Compiler optimizations questions for ghc 6.10...

Wed Feb 18 04:29:42 EST 2009

2009/2/18 Tyson Whitehead <twhitehead at gmail.com>:
> On February 17, 2009 19:24:44 Max Bolingbroke wrote:
>> 2009/2/17 Tyson Whitehead <twhitehead at gmail.com>:
>> > (compiled with ghc 6.10 with options -O2 -ddump-simpl)
>
> That should have been -ddump-stranal instead of -ddump-simpl.

Right. Mystery solved. In case you were wondering, the reason the
other two lambdas in "digit" are not worker/wrappered is because GHC
only performs strictness analysis on lambdas that occur /immediately/
in the binding. So increasing the arity of digit is CRUCIAL to getting
your program to compile well, as that will cause:
* Strictness analysis on the inner lambdas
* Inlining of lvl_s1mF
* Fewer updateable thunks to be created by callers (as we won't try to
cache the results of a partial application)

>> > I was wondering why lvl_s1mF is not being inlined into a_s1Gv in the core
>> > at the bottom of this email as that is the only place it is ever
>> > referenced.
>>
>> The relevant GHC code is SimplUtils.preInlineUnconditionally. It looks
>> like it dosen't get inlined for two reasons:
>> 1) It's not a manifest lambda (it's an application) so inlining inside
>> another lambda would change the number of times the FVs of lvl_s1mF
>> might occur
>
> I have to confess my ignorance here as my google fu failed and so I still
> don't know what a manifest lambda is (other than not a application).  : )

Sorry :-). Manifest lambdas are just lambdas that occur manifestly! So e.g.:

f = \x -> g x

HAS a manifest lambda, whereas:

f' = g

Does NOT have one. No lambda immediately starts the binding.

Lambdas, manifest or otherwise, are important in this context because
any value with a leading lambda is certainly very cheap and so can be
inlined inside other lambdas - which is what you are trying to achieve
with lvl_s1mF.

(snip code and explanation)

> I just finished adding the Parse q Int type to help with email line wrapping.
> As I alluded to in my original email, if I don't have the Int overflow check
> in digit, it is not chosen as the loop breaker, all the StateT stuff is
> compiled away, and you get a really nice efficient assembler loop (which is
> important because the final FSM has to actually chew through GBs of data).
>
> The part of the code under the first lambda in digit is as follows (I didn't
> keep the original dump, so the uniques have changed here).  It's the second
> part of the Int overflow bounds check (i.e., y <= (maxBound-x)`div`10), and,
> indeed, something you don't want to compute unless the easy check fails.

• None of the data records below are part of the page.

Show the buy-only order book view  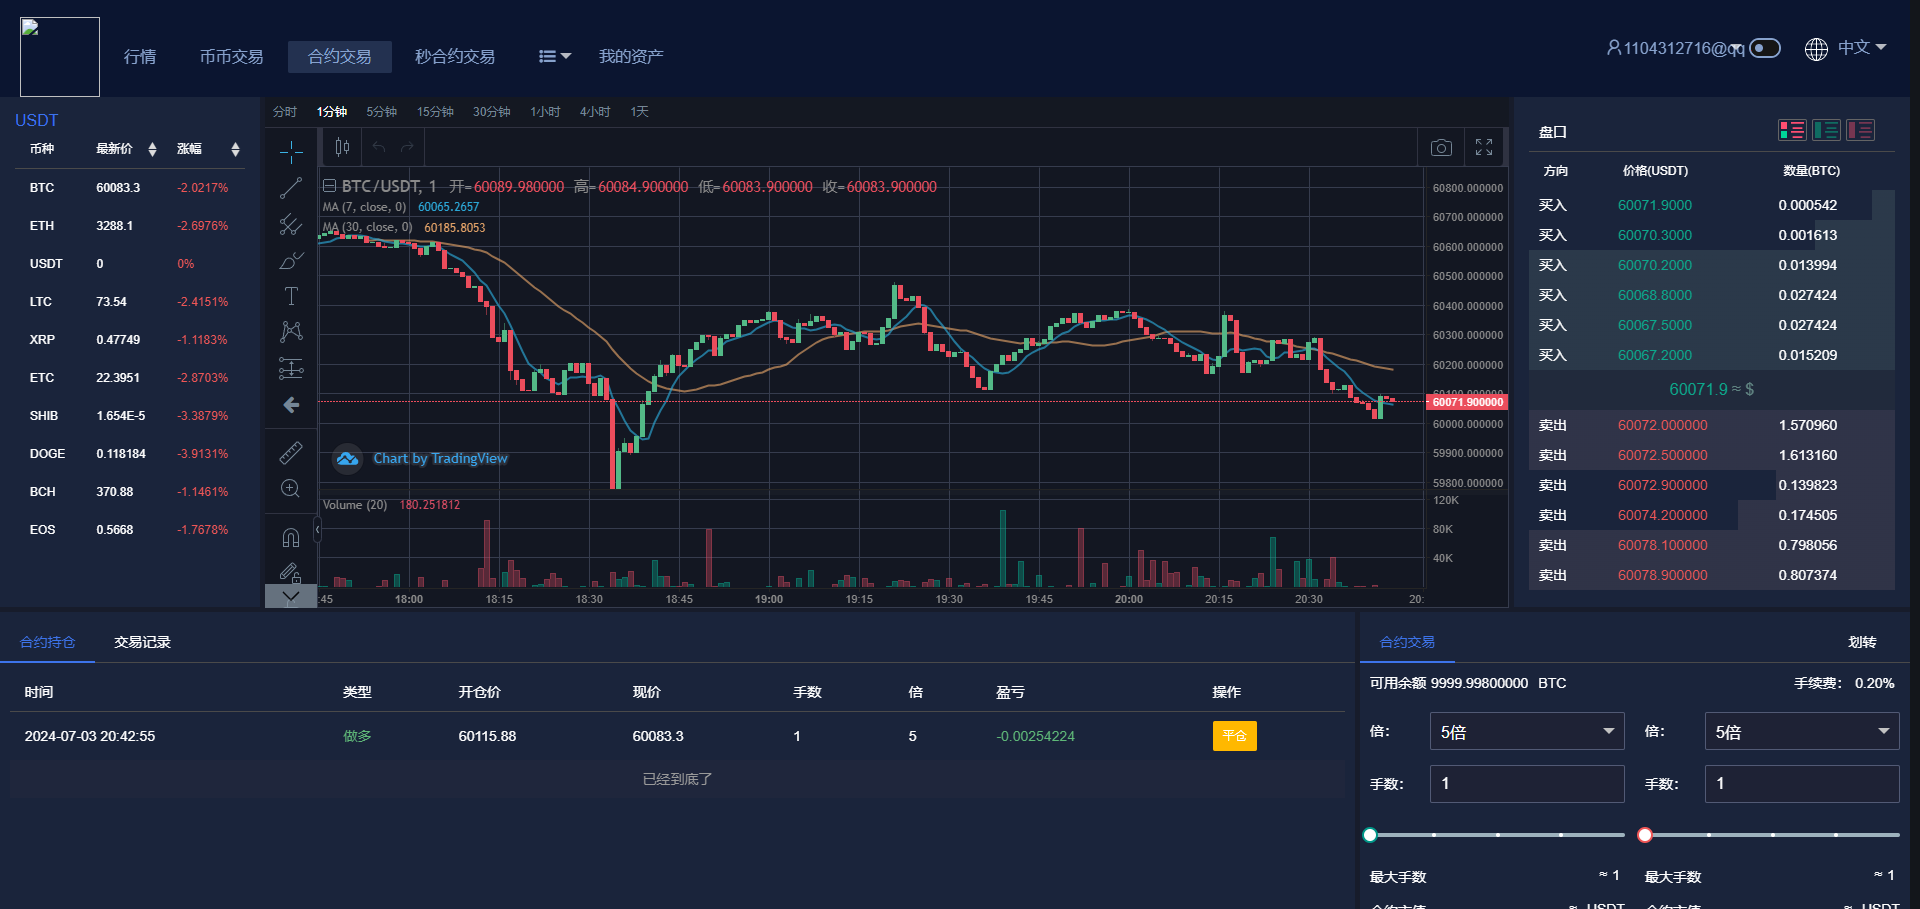[1826, 130]
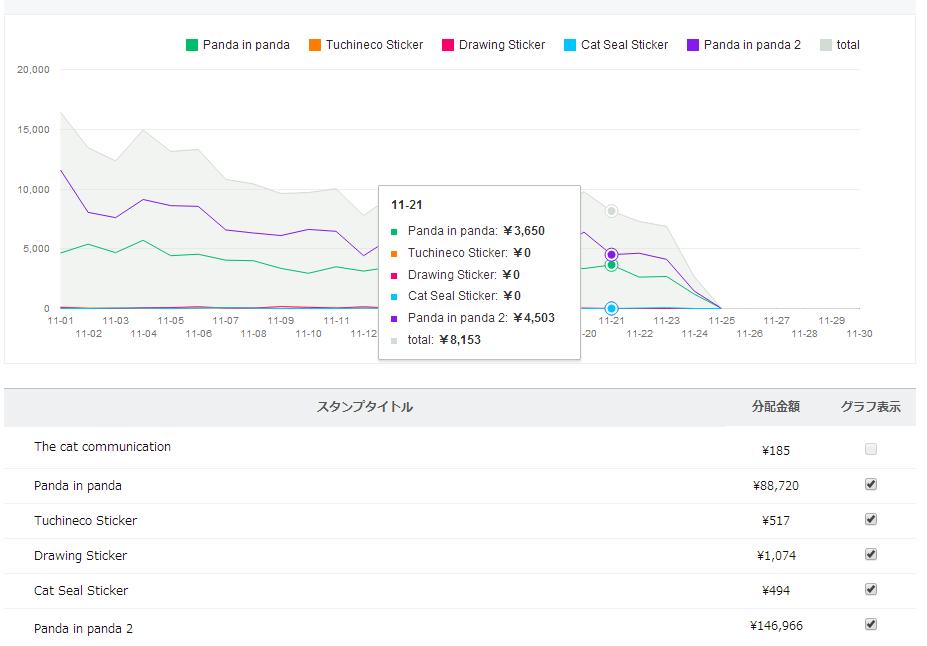The image size is (927, 646).
Task: Click the purple Panda in panda 2 legend swatch
Action: pos(693,45)
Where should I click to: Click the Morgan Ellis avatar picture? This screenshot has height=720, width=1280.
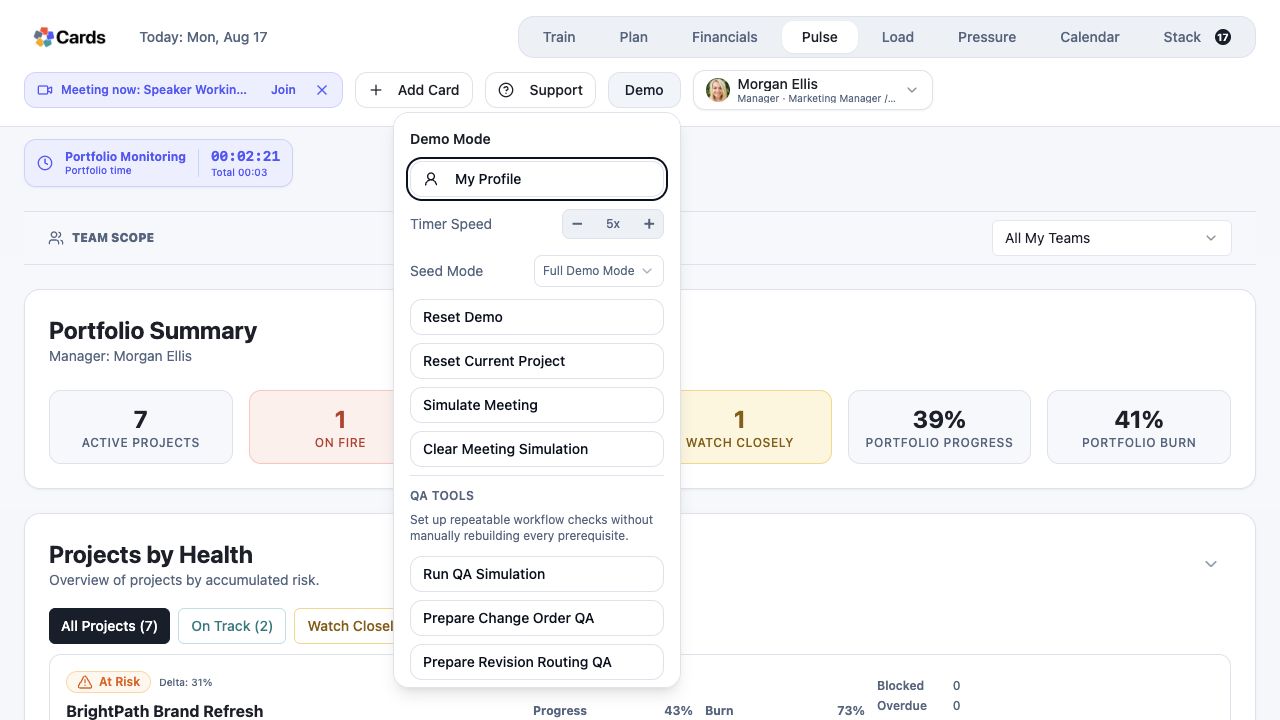[x=718, y=90]
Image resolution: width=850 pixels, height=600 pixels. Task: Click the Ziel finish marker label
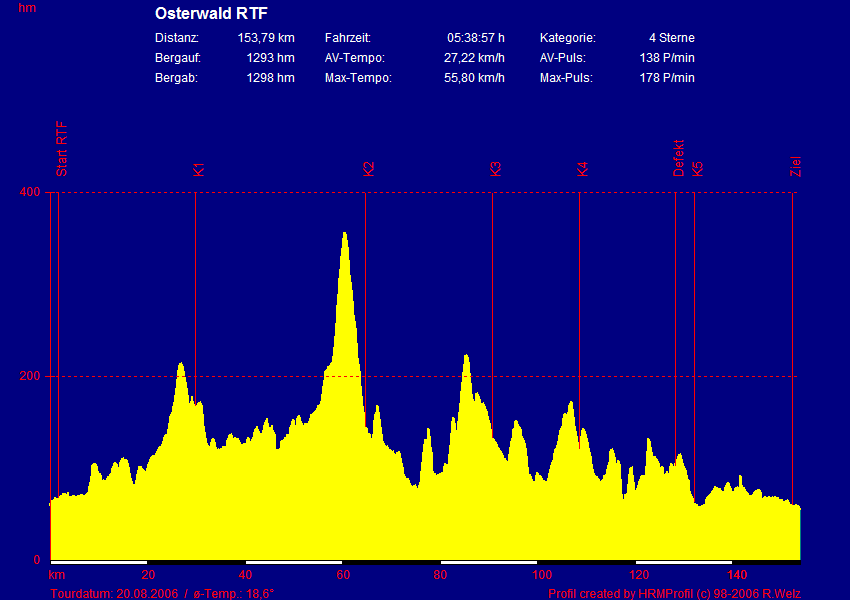click(x=796, y=167)
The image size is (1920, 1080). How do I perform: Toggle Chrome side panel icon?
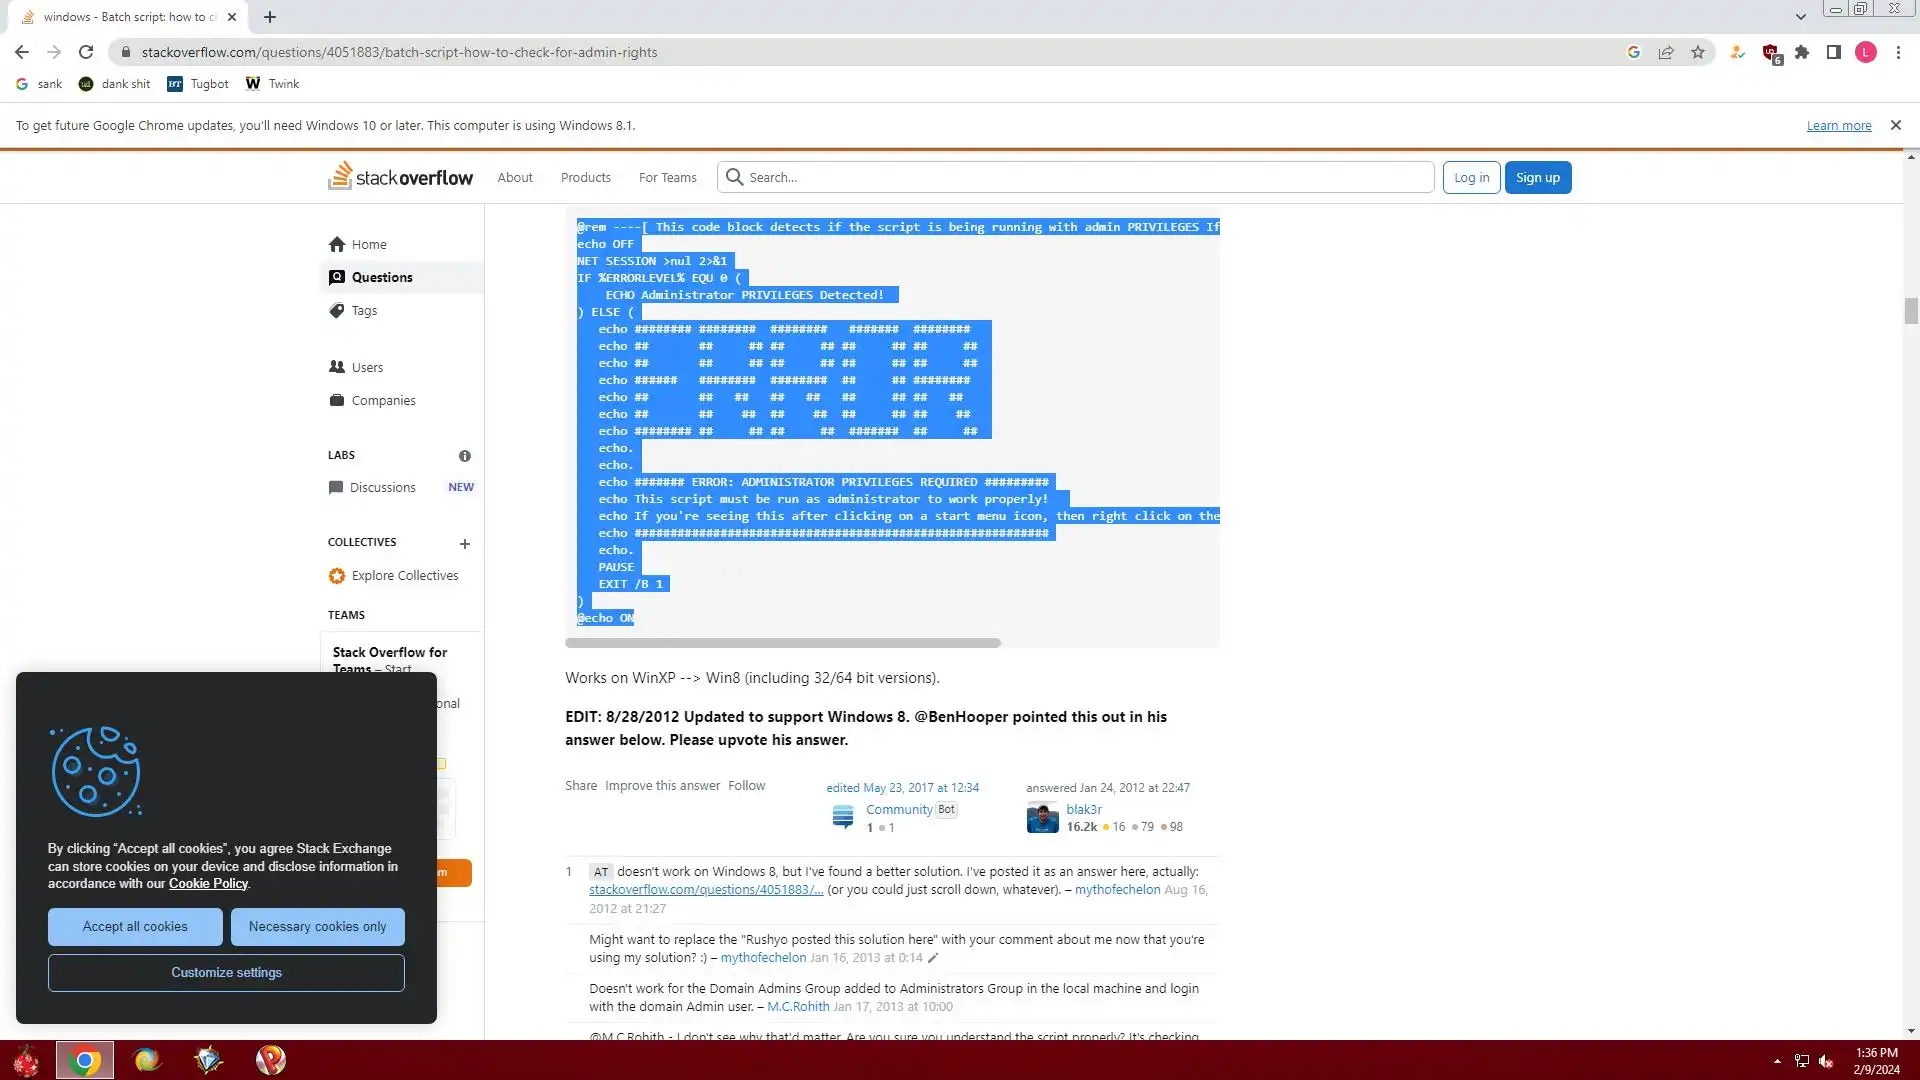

Yes - GHC wants to share the work of (maxBound-x)`div`10 between
several partial applications of "digit". This is usually a good idea,
but in this case it sucks because it's resulted in a massively
increased arity. IMHO GHC should fix this by:
* Marking divInt# INLINE in the base library. This would result in
your code would just containing uses of quotInt#
* Making some operations cheap even if they may fail
(PrimOp.primpOpIsCheap should change). Though this might mean that we
turn non-terminating programs into terminating ones (such operations
get pushed inside lambdas) but this is consistent with our treatment
of lambdas generally.

Actually, your divInt# call wouldn't even usually be floated out to
between two lambdas, but at the time FloatOut runs there is something
in between the \x lambda and the lambdas from the state monad - the
monadic bind operator! So FloatOut feels free to move the computation
for "x" up even though that >>= will go away as soon as we run the
simplifier. What a disaster!

For me, making digit INLINE fixes all this, but that's probably
because the context of my code is not the same as yours (I had to
invent parts of a program to bind the bs, q and n variables). For your
immediate problem, I would suggest this bit of GHC witchdoctory:

                 where digit :: Int -> ParseInt Int Int
                       digit !x = do !y <- lift get
                                     ( if y <= (maxBound-9)`quot`10 ||
y <= ghc_hacks
                                       then let !y' = y*10+x in (lift
$ put y') >> s2
                                       else throwError "integer overflow" )
                          where {-# INLINE ghc_hacks #-}
                                ghc_hacks = (maxBound-x)`div`10

With luck, this should make the loop-invariant cheap in GHC's eyes,
preventing it from trying to share it. It works for me - but like I
say things may differ in your program.

>> In general, the -ddump-inlinings flag is useful for working out why
>> something wasn't inlined - but it wouldn't have helped you in this
>> case, because it only dumps information about inlining at call sites,
>> and you actually want an unconditional inlining to occur.
>
> I also tried that, and didn't have much luck with it.  I didn't understand the
> output, which there was 48k lines worth of, and the uniques kept changing
> which made it hard to grep for names from previous -ddump-simpl runs.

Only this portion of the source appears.